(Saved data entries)
####

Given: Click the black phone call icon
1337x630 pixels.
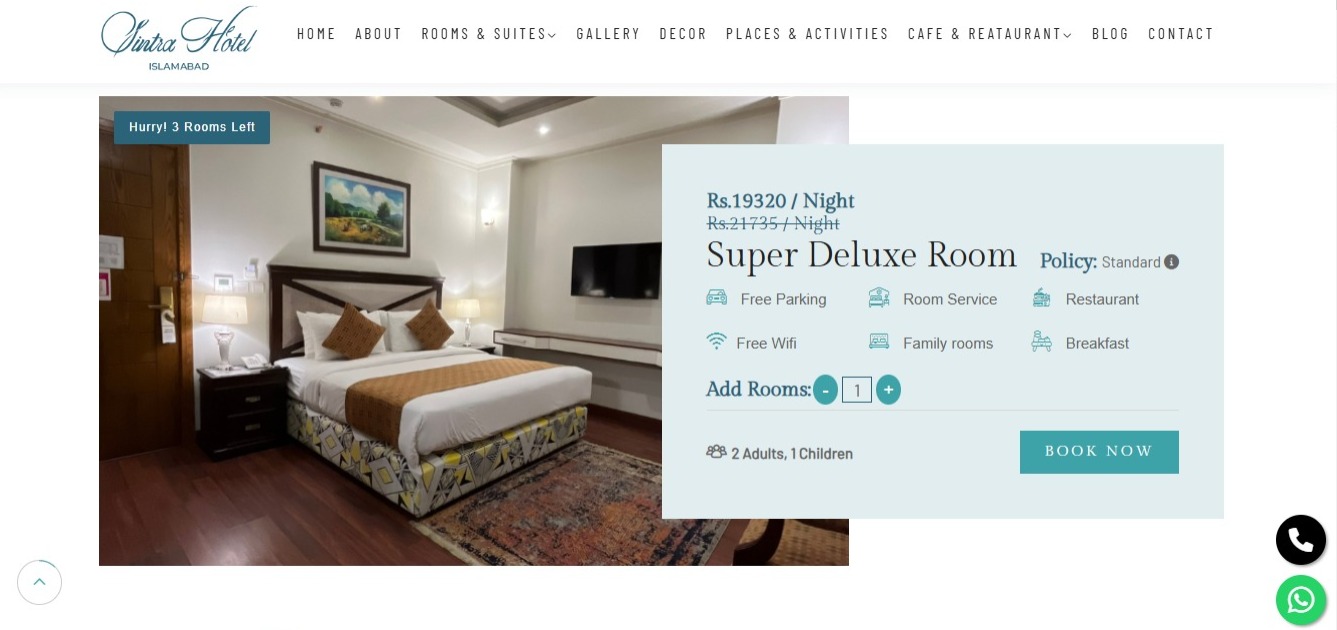Looking at the screenshot, I should coord(1300,540).
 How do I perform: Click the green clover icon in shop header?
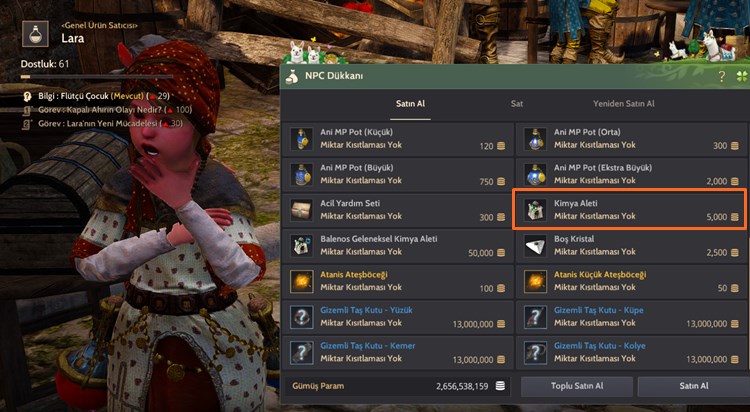point(741,76)
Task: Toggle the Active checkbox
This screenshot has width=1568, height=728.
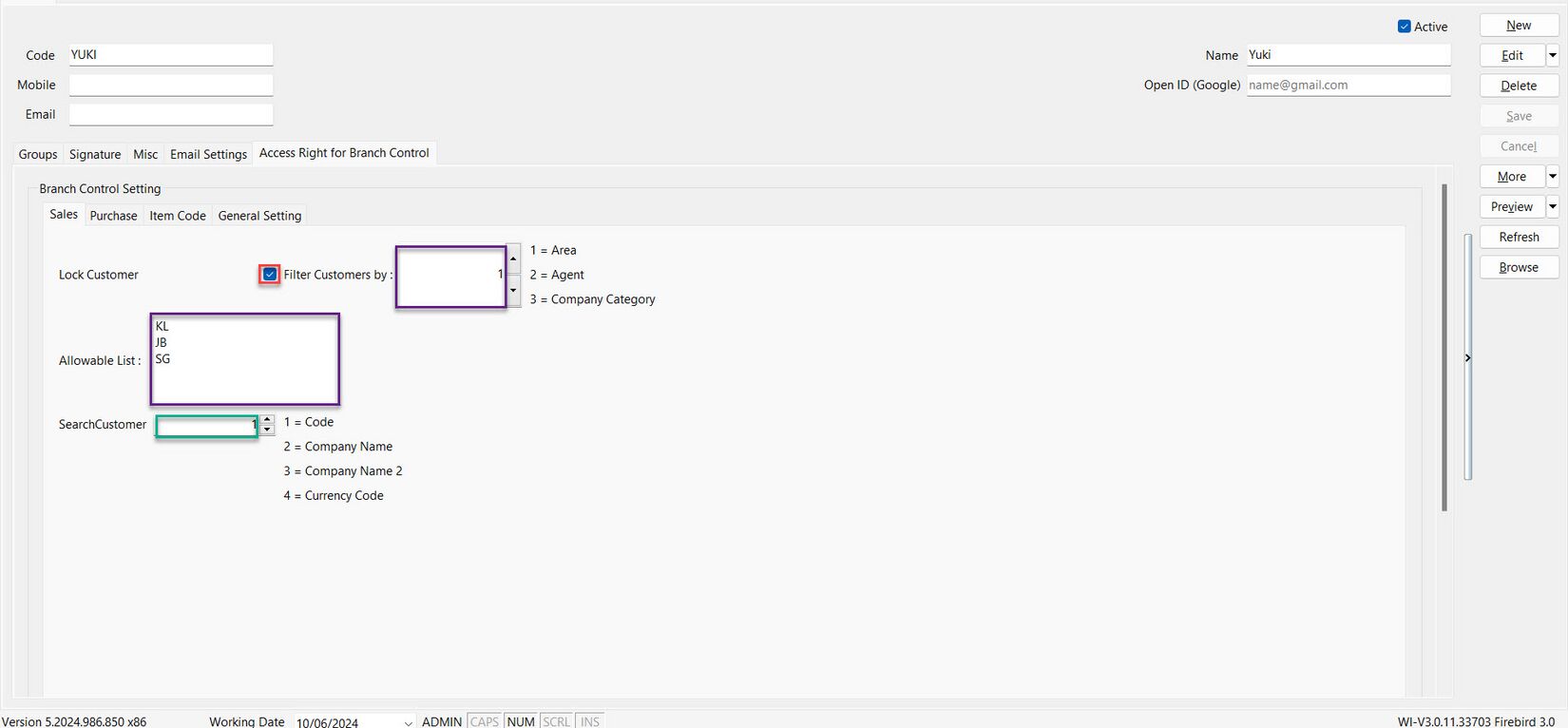Action: tap(1404, 27)
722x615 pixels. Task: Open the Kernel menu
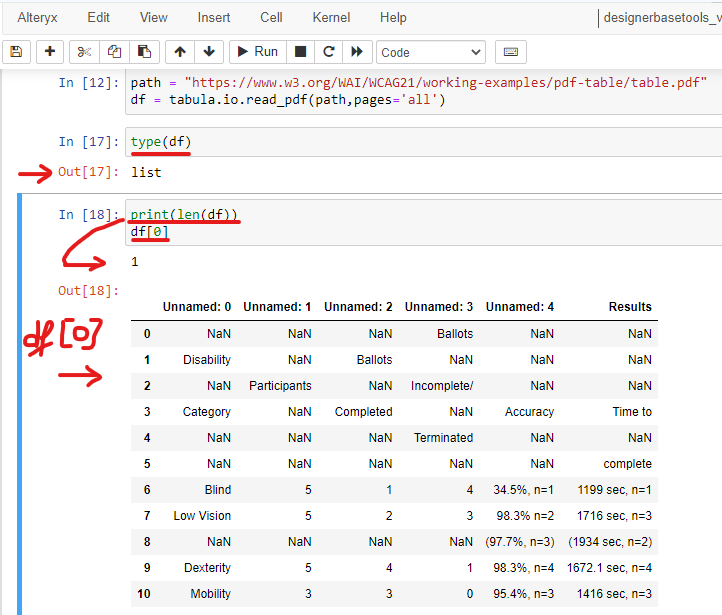click(x=331, y=17)
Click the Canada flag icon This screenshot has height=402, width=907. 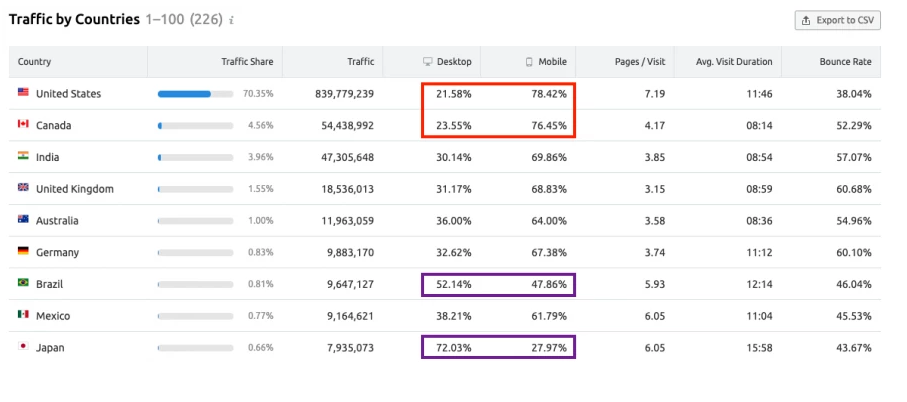tap(23, 125)
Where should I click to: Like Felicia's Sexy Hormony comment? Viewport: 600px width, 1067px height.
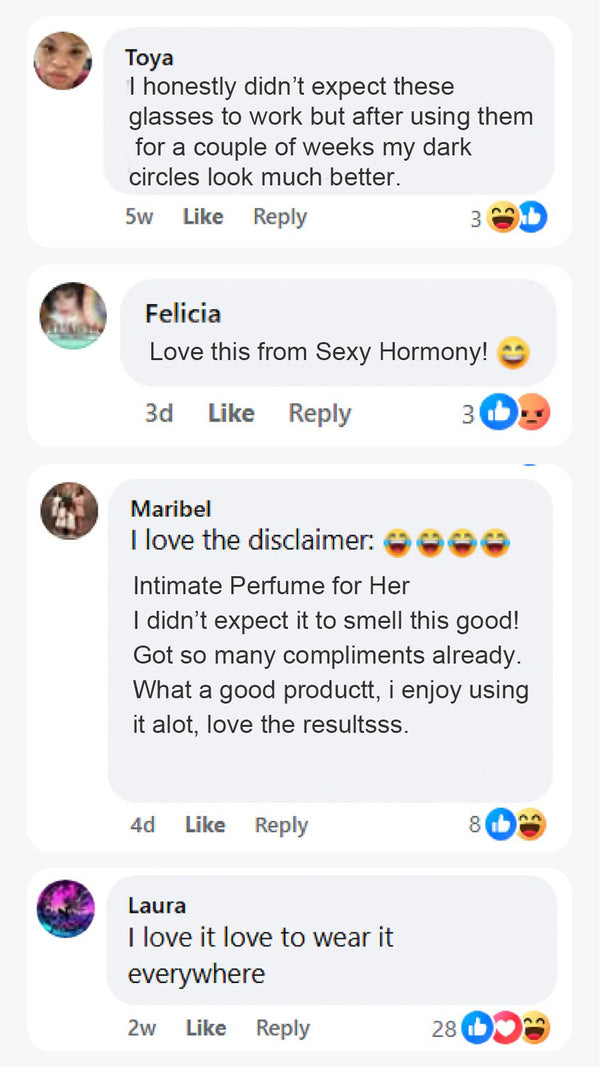(x=231, y=413)
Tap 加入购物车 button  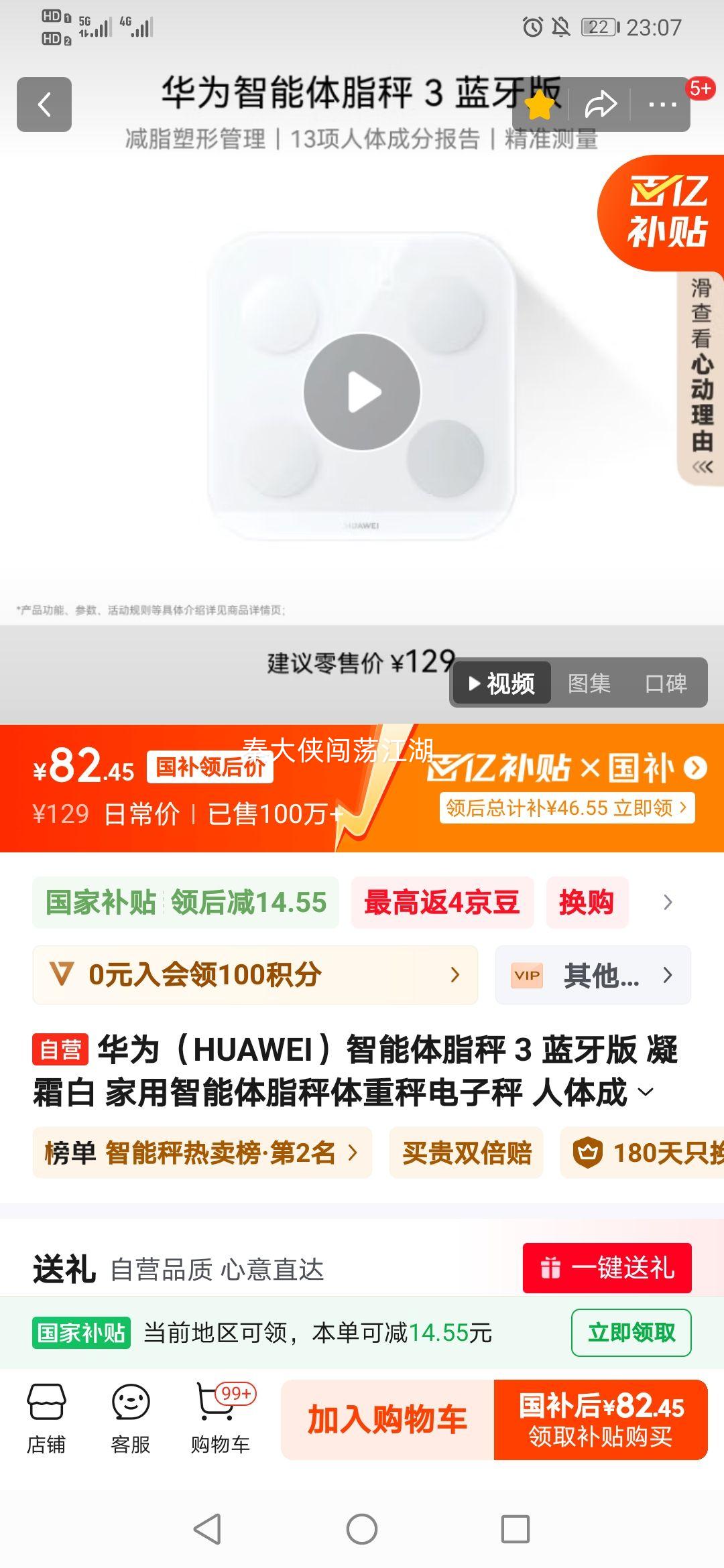[387, 1420]
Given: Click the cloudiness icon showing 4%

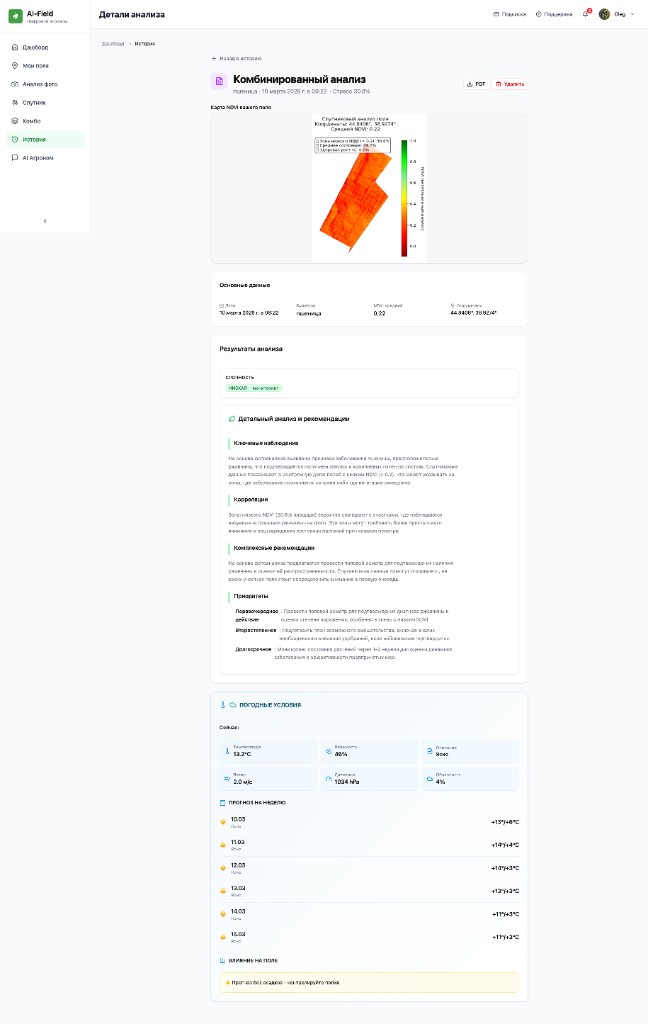Looking at the screenshot, I should pos(429,778).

####

How to complete this task:
Only lines belong in the copy: transcribe those from the start of the data through the line that contains "Task: Toggle the Active checkbox", and skip the pictures.

Result:
Given: Click the black phone call icon
1337x630 pixels.
Looking at the screenshot, I should coord(1300,540).
 How do I perform: Click the green clover icon in shop header?
point(741,76)
Task: Toggle the Active checkbox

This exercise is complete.